“……中华。”
那只被抓着的手在邓靖西弯腰低头去柜台里摸烟时才跟着一起得到解放,烫的感觉混合着黏糊糊的汗一起在他腕上消失,邓靖西摸了烟,从里头退出时又瞥见那一排摆在最外头的心相印,鬼使神差的跟着一起带了包出来放在台面上,将两个东西一起推向凌衡面前,跟打火机放在一起,然后说,一共45。

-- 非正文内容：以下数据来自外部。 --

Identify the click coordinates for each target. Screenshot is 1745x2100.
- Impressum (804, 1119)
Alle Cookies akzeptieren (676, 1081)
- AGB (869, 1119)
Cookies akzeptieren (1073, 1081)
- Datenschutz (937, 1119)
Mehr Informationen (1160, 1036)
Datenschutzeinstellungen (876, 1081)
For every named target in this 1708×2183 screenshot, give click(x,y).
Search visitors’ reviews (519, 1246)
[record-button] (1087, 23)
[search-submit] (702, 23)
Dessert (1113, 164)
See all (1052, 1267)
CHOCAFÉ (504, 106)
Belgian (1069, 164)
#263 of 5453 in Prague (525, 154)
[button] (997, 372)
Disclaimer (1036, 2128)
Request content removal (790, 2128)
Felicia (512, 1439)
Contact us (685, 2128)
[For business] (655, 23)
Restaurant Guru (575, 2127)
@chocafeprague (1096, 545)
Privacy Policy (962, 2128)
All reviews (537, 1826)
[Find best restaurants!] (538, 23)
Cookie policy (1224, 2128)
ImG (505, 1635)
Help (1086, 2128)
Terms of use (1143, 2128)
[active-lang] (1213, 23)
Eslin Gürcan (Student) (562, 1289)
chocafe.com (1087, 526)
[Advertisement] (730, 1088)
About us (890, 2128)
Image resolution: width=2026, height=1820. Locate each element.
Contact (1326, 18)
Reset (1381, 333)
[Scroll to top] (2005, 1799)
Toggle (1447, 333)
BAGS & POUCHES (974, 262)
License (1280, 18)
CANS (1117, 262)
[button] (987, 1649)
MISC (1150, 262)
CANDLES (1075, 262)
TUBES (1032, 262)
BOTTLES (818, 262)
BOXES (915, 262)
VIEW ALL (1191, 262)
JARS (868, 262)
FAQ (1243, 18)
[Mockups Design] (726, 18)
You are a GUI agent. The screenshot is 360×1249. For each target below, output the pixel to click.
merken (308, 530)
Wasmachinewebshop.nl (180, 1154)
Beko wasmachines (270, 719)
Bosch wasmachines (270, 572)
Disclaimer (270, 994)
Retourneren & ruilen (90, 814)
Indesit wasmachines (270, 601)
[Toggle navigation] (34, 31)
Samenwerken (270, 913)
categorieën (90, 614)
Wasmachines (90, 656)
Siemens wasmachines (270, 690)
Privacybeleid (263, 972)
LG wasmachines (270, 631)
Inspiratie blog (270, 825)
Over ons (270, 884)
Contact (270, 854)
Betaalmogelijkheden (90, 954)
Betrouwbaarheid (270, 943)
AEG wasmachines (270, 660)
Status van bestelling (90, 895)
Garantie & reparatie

杨柳沁站在旁边,在凌衡扫码的时候扭头去看了一眼挂在里头墙上,外面看不到的那一打记账本,上头第一行就标着中华的价格,45一包。
赔本老板面部红心不跳,白得了便宜的那个却又好像良心不安得过了头。凌衡看着那包凭空多出来的纸巾,想跟他说句谢谢,但他找不到合适的契机,也觉得很别扭。邓靖西不同于陌生人,也不同于他现在身边常常联系的朋友亲人,他们之间做不到像萍水相逢一样抱着反正以后不会再见的想法任缘分带动话题,更不可能在漫长离开后初相逢的眼下一转眼就自然的变得熟悉。
凌衡意识到,他和邓靖西现在的感觉,比起尴尬,更该叫不熟。
这种陌生的感觉让他陷入难以自拔的迷茫里,他有点难过,原来自己和邓靖西之间也会在某一天突然体会到这种生疏所致的拘束。
“……谢谢。”
付了钱,凌衡下意识想把手机转过来跟他看一眼扫码页面,转到一半又在微信收款45元的提醒音里觉得,他和邓靖西起码不该是顾客和老板的关系,于是他转回手来收东西收手机,把一个揣兜的动作拆解成好多个步骤,撩衣摆,腾裤兜,揣两下,再一样一样放。
他开始塞最后一样的时候,邓靖西终于出声了。
“什么时候开始抽的烟?”
揣到手机的时候,凌衡听见邓靖西隔着柜台问他话。他没抬头,只是停下了动作,自然而然把他主动的部分排除在自己的时间之外。自然平常的寒暄真的就像许多年不见的朋友,凌衡为话题得以延续感到兼容着焦虑的高兴,他抬起头来,一边回答,一边又再次看清了邓靖西的模样。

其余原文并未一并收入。